Finances: I have free healthcare as in the UK, however not getting paid for my sick days really does have an effect month to month, and with the paycut they asked me to take... I have some ex-boyfriend generated debt left that I am paying which eats up a lot of my paycheck and so anything I lose is really noticeable.
Family: I have become closer to my family in many ways. My family are amazing anyway, but have been brilliant since I've been ill. I feel like I'm a bit closer with my one brother (he's 25) as he asks more how I am which is nice.
Future Plans: are on hold. I really don't know what I'm doing or where I'm going. I feel like each week I'm getting worse even though I do get some relief from meds/hormones. I used to be really motivated and career driven, but I have done a complete 180 with this and now my dreams are basically to settle down, hopefully have some kids and enjoy life. Not very inspirational I know but that's where I am!
Friendships: I now know who my friends are!!! Some people have been incredibly supportive and some just don't want to know, but that's fine with me to be honest! It's shown me who my real friends are . I'm still invited out as my friends know I am always up for it, but they are understanding when I can't, although it's still horrible cancelling at the last minute.
Creating Relationships: I have a boyfriend who is absolutely perfect and so I'm not looking for anyone else in that respect. I have a wide network of friends and acquaintances so I don't really have any problems here. Intimacy: Intercourse is very difficult. Sometimes I'll try and it will be absolutely fine and other times I feel like I'm being stabbed to death!

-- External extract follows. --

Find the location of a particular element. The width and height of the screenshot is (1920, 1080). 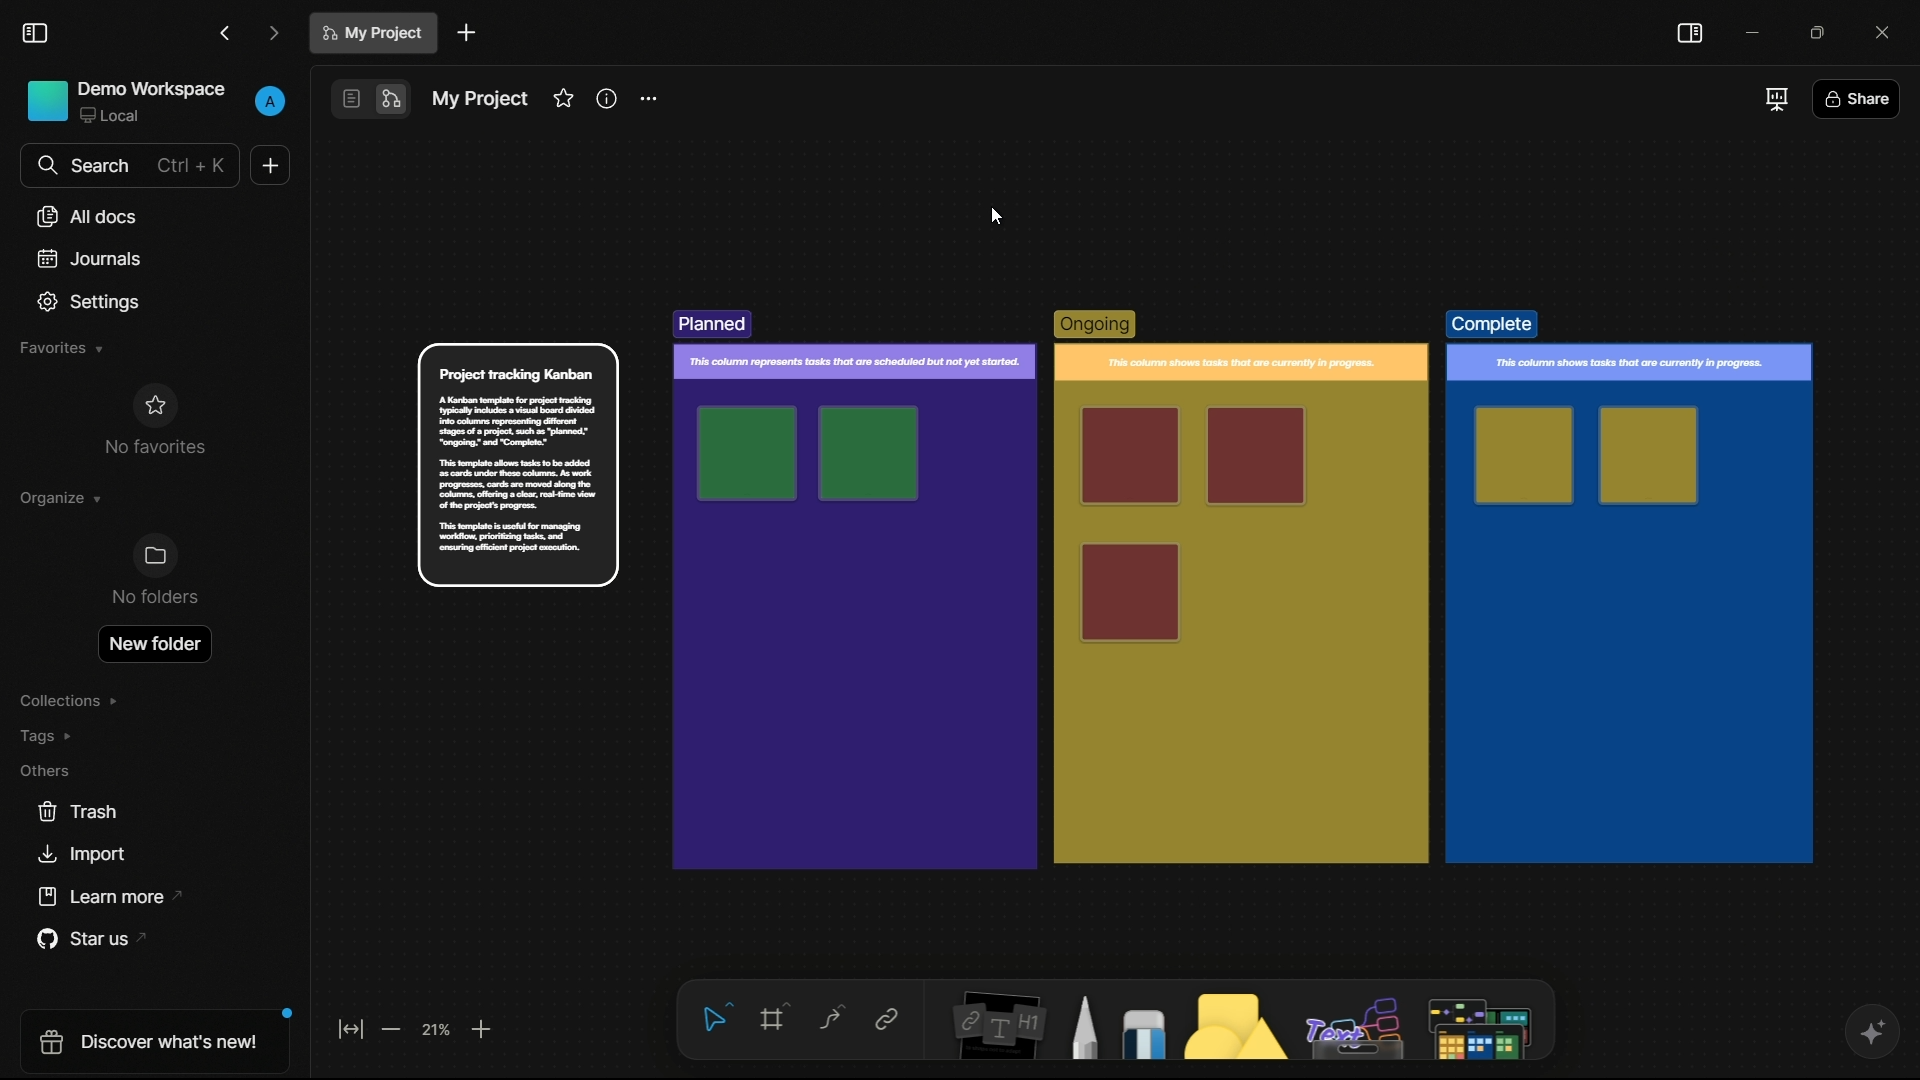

My boyfriend is brilliant about this. We met and then I got ill as I came off the pill after about ten years so all my problems started as we started seeing each other. He has been there for me and never puts any pressure on me. We are so close and are always joking around, so when I can't have intercourse, he says 'ok, but there's nothing wrong with your mouth right?'!!! Seriously though, I often feel too weak/in pain/sick etc, and he is so good about it all. I have a keeper there! Mental Health: I'm pretty good here tbh. No real problems, I get down a few times a month but who doesn't, with or without problems?
Holidays/Vacations/Free Time: are usually spent sitting, lying or sleeping unfortunately. I have time off over Easter and hope to actually do some things rather than 'waste' it being ill.